### What the exercise asks:
Each of the entries should be retyped precisely as it appears.
#####
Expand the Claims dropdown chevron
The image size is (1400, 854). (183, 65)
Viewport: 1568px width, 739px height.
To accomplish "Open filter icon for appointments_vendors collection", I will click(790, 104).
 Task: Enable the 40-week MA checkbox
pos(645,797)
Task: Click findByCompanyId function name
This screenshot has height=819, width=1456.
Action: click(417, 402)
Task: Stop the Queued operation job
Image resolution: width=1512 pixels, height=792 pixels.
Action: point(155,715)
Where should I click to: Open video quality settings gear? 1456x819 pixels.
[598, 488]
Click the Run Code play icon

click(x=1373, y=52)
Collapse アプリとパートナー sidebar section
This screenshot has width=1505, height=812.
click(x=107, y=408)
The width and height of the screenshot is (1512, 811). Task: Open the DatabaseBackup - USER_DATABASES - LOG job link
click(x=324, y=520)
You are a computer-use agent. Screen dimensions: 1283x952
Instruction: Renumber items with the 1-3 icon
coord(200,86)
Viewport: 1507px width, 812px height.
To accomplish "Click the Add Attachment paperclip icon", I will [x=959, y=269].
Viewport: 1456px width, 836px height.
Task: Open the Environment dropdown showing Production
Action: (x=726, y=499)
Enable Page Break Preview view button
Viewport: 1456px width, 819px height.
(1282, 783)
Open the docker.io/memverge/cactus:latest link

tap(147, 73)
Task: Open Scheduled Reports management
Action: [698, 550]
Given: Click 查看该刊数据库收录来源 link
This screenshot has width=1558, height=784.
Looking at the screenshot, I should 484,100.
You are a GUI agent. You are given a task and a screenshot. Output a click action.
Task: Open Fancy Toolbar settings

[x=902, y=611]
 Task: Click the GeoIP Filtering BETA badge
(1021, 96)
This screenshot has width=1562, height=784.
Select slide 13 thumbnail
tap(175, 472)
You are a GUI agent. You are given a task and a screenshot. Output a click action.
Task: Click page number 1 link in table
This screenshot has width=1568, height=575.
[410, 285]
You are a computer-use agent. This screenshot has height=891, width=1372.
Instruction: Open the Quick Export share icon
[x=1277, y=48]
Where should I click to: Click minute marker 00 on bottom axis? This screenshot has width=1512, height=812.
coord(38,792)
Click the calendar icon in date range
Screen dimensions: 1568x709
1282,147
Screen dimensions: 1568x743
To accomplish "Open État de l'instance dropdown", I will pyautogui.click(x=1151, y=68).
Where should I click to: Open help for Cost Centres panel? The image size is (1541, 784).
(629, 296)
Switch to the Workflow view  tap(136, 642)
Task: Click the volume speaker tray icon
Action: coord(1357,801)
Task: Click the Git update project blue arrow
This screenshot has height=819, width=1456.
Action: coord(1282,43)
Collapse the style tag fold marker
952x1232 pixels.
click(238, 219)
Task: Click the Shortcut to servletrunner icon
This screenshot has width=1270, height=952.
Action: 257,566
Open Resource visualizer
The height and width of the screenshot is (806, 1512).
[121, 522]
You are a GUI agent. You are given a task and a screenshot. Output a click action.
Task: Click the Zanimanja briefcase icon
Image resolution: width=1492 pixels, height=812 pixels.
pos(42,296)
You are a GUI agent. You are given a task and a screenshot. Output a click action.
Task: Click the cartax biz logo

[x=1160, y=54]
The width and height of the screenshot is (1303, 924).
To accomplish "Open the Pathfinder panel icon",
#####
### Answer section:
Expand the Claims dropdown chevron
The image size is (1400, 854). (183, 65)
Viewport: 1568px width, 739px height.
To accomplish "Open filter icon for appointments_vendors collection", I will click(790, 104).
 Task: Enable the 40-week MA checkbox
pos(645,797)
Task: Click findByCompanyId function name
This screenshot has height=819, width=1456.
Action: click(417, 402)
Task: Stop the Queued operation job
Image resolution: width=1512 pixels, height=792 pixels.
Action: point(155,715)
Where should I click to: Open video quality settings gear? 1456x819 pixels.
[598, 488]
Click the Run Code play icon

click(x=1373, y=52)
Collapse アプリとパートナー sidebar section
This screenshot has width=1505, height=812.
click(x=107, y=408)
The width and height of the screenshot is (1512, 811). Task: Open the DatabaseBackup - USER_DATABASES - LOG job link
click(x=324, y=520)
You are a computer-use agent. Screen dimensions: 1283x952
Instruction: Renumber items with the 1-3 icon
coord(200,86)
Viewport: 1507px width, 812px height.
To accomplish "Click the Add Attachment paperclip icon", I will [x=959, y=269].
Viewport: 1456px width, 836px height.
Task: Open the Environment dropdown showing Production
Action: (x=726, y=499)
Enable Page Break Preview view button
Viewport: 1456px width, 819px height.
(1282, 783)
Open the docker.io/memverge/cactus:latest link

tap(147, 73)
Task: Open Scheduled Reports management
Action: [698, 550]
Given: Click 查看该刊数据库收录来源 link
This screenshot has width=1558, height=784.
Looking at the screenshot, I should 484,100.
You are a GUI agent. You are given a task and a screenshot. Output a click action.
Task: Open Fancy Toolbar settings

[x=902, y=611]
 Task: Click the GeoIP Filtering BETA badge
(1021, 96)
This screenshot has width=1562, height=784.
Select slide 13 thumbnail
tap(175, 472)
You are a GUI agent. You are given a task and a screenshot. Output a click action.
Task: Click page number 1 link in table
This screenshot has width=1568, height=575.
[410, 285]
You are a computer-use agent. This screenshot has height=891, width=1372.
Instruction: Open the Quick Export share icon
[x=1277, y=48]
Where should I click to: Click minute marker 00 on bottom axis? This screenshot has width=1512, height=812.
coord(38,792)
Click the calendar icon in date range
Screen dimensions: 1568x709
1282,147
Screen dimensions: 1568x743
To accomplish "Open État de l'instance dropdown", I will pyautogui.click(x=1151, y=68).
Where should I click to: Open help for Cost Centres panel? The image size is (1541, 784).
(629, 296)
Switch to the Workflow view  tap(136, 642)
Task: Click the volume speaker tray icon
Action: coord(1357,801)
Task: Click the Git update project blue arrow
This screenshot has height=819, width=1456.
Action: coord(1282,43)
Collapse the style tag fold marker
952x1232 pixels.
click(238, 219)
Task: Click the Shortcut to servletrunner icon
This screenshot has width=1270, height=952.
Action: 257,566
Open Resource visualizer
The height and width of the screenshot is (806, 1512).
[121, 522]
You are a GUI agent. You are given a task and a screenshot. Output a click action.
Task: Click the Zanimanja briefcase icon
Image resolution: width=1492 pixels, height=812 pixels.
pos(42,296)
You are a GUI agent. You are given a task and a screenshot. Output a click action.
Task: Click the cartax biz logo

[x=1160, y=54]
The width and height of the screenshot is (1303, 924).
To accomplish "Open the Pathfinder panel icon",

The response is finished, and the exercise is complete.